Smaller than a fingernail, and strong enough to power appliances from the tablet, phone, or computer you are reading this on, to cars: computer chips house the memory that makes the world go ‘round. But the computer chips, also known as microchips or Integrated Circuits (IC), that can be found in your phone are far from the extreme innovations that have come out of the industry today. 

“Everything we know about digital computers is about to go out the window in the coming years,” CUNY professor of theoretical physics Michio Kaku said in an interview with Fox Business. What was once only a theoretical blueprint involving a new “topological” state of matter in quantum computing has now been fulfilled through Microsoft’s Majorana 1 Quantum Chip.

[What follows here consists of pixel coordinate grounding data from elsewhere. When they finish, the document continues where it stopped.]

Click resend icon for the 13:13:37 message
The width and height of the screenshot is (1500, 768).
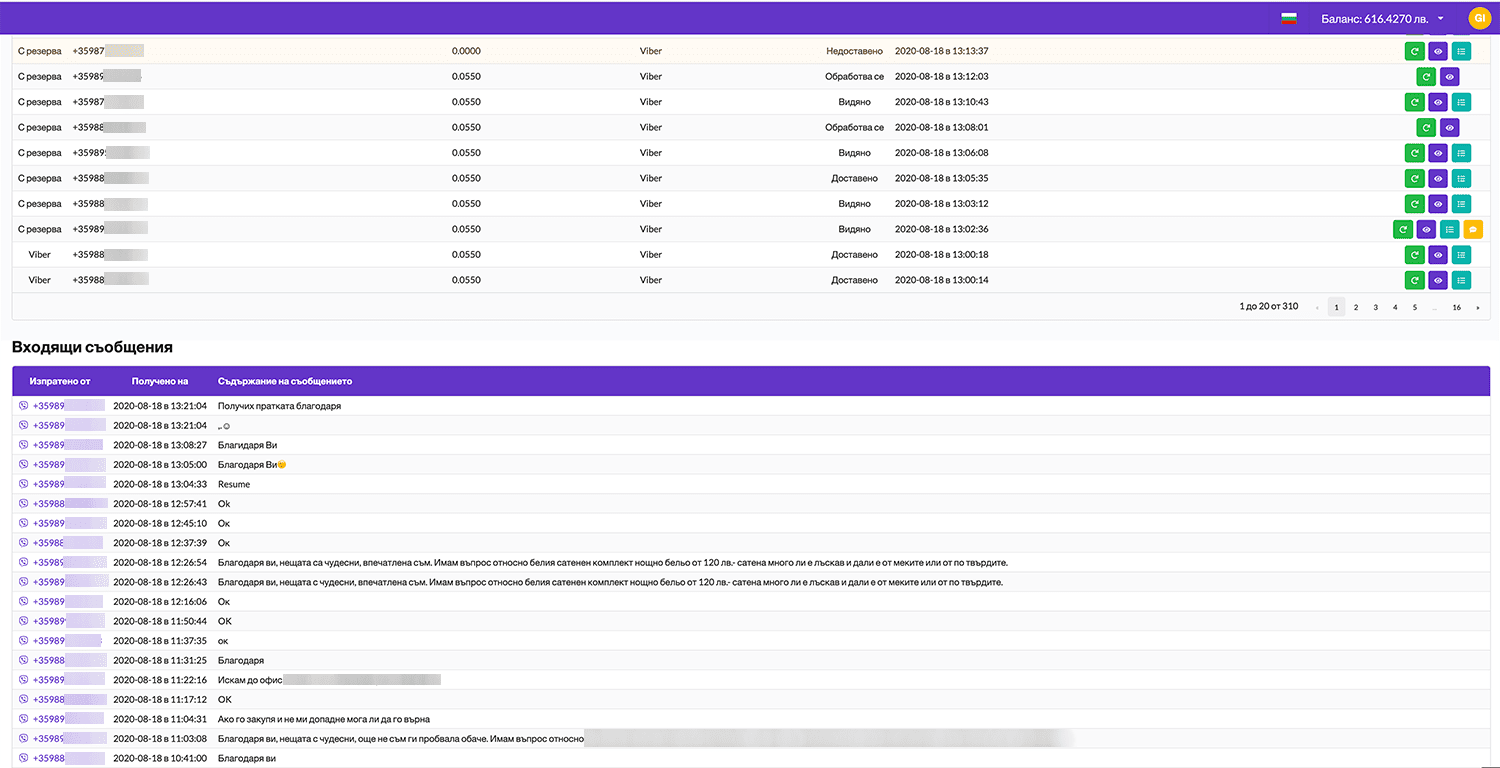(x=1414, y=51)

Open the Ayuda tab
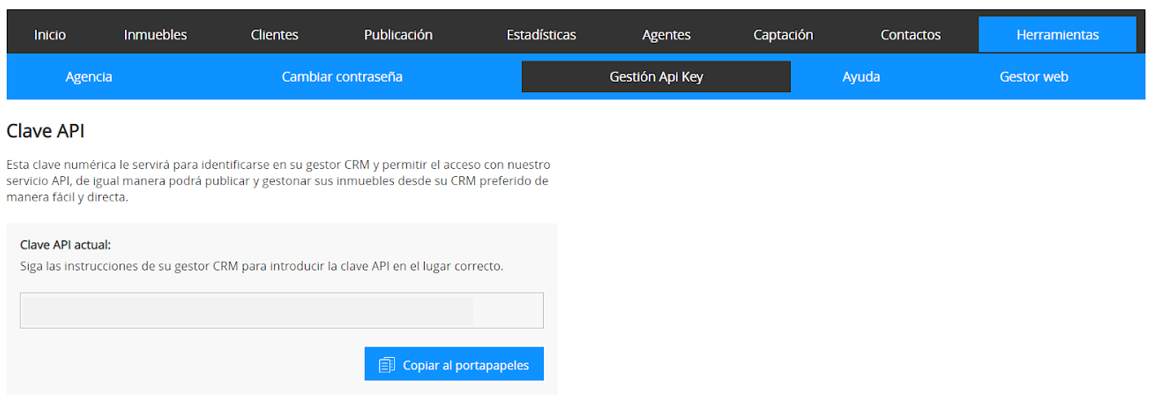[861, 77]
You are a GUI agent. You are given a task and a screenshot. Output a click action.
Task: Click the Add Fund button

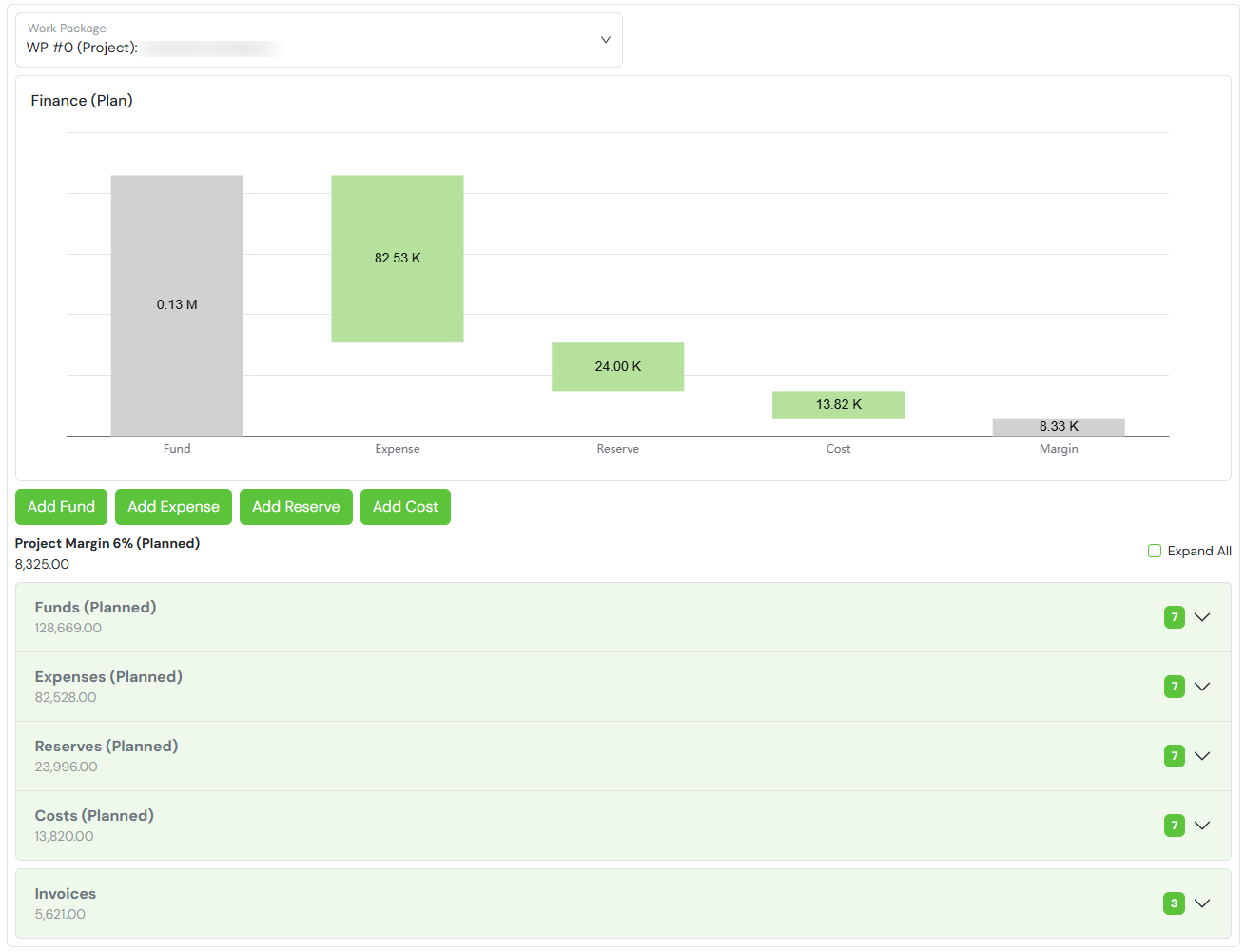click(x=61, y=507)
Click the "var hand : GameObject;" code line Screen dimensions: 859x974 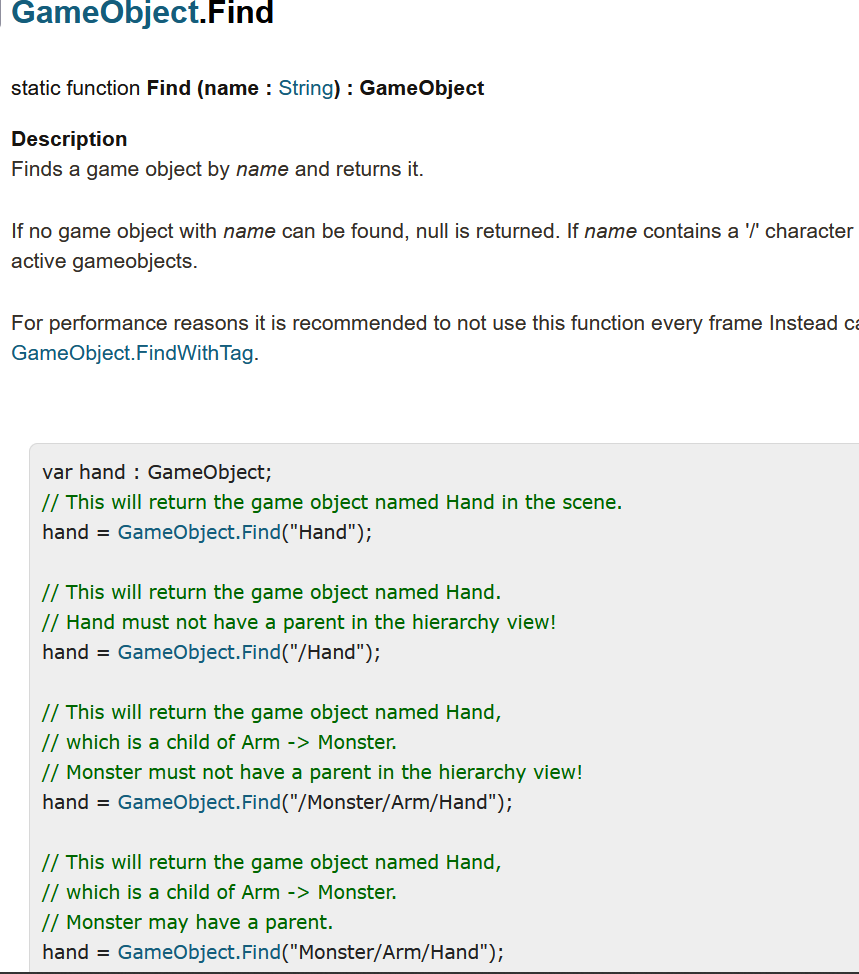point(156,472)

With enough power to someday simulate all laws of nature, and make groundbreaking discoveries in pharmaceuticals and machine learning, Majorana 1 seems a major step in a new direction, but to many in the field, this announcement may be nothing more than smoke and mirrors.  

The field of quantum computing that Majorana 1 hopes to make waves in is much more complex than that of classical computers. Allegedly, it is built on quantum mechanics, the study of subatomic particles, and employs qubits, the quantum equivalent of classical computer bits, to represent a 0, 1, or a combination of both unlike traditional binary code. These qubits are created by manipulating quantum particles such as electrons, photons, and trapped ions according to IBM. 

“Majorana particles are particles which were implied in the 1930s by a guy called Ettore Majorana, […] he was an Italian physicist and he did calculations which suggested these particles should exist, he never actually made them, but there were particles which were both a particle and an antiparticle at the same time, so you had your binary particles, there’s zero and one in one particle,” CCHS Computer Science Teacher Mr. Nelson says. 

Through said qubits, quantum computers would use states of superposition, entanglement, decoherence, and interference to process many possibilities and probabilities at once rather than separately as a classical computer would. Because of this, “quantum computers capable of solving meaningful, industrial-scale problems [could develop] in years, not decades,” according to Microsoft. 

Whereas a classical computer would escape a maze by guessing and checking every possible path one by one, a quantum computer would see the maze from a “bird’s-eye view” and instantaneously know the correct path. 

Majorana 1 is groundbreaking though because it employs a new kind of  “topological” qubit that is less prone to error due to its stronger connections, making computations much less inhibited by error.

“The particles which Microsoft have made show Majorana properties, but they’re actually combinations of other solid-state properties, solid-state particles in a particular arrangement that’s why they’re called topological, it’s for their arrangement. So they’re both a particle and an antiparticle,” Mr. Nelson explains.

Majorana 1 has only 8 topological qubits, making it more of an advertisement for a future 1 Million Qubit chip that would be able to compute complex problems. “What would the world look like with a computer that could accurately model the laws of nature? That is the promise of quantum computing,” Dr. Krysta Svore Technical Fellow at Microsoft says, on the future developments after Majorana 1. 

Critics of the announcement have claimed that the chip itself is not built from the groundbreaking topological qubits discussed. “They supposedly said they had a topological qubit, when really the paper that they published explicitly said they did not […] they weaseled around the question by talking of a ‘topological core architecture’,” Sabine Hossenfelder, creator of “Science With Sabine”, said on the Science News YouTube channel.

Although discouraging, as this field of science continues at such a pach, Quantum computing like that in Majorana 1’s future is not impossible, only difficult, and most likely, not currently true. 

Quantum processing would allow companies to simulate everything from how materials will work under high pressures or temperatures to helping create fusion nuclear reactors. 

“Imagine, people like you will determine what it can do in the future. That’s what I’m teaching these kids, computer science for here, is to have something fantastic happen in the future,” Mr. Nelson says.

To many Majorana 1 might not be the godsend discovery Microsoft advertises, but could be a stepping stone in the continued march toward reliable Quantum computing.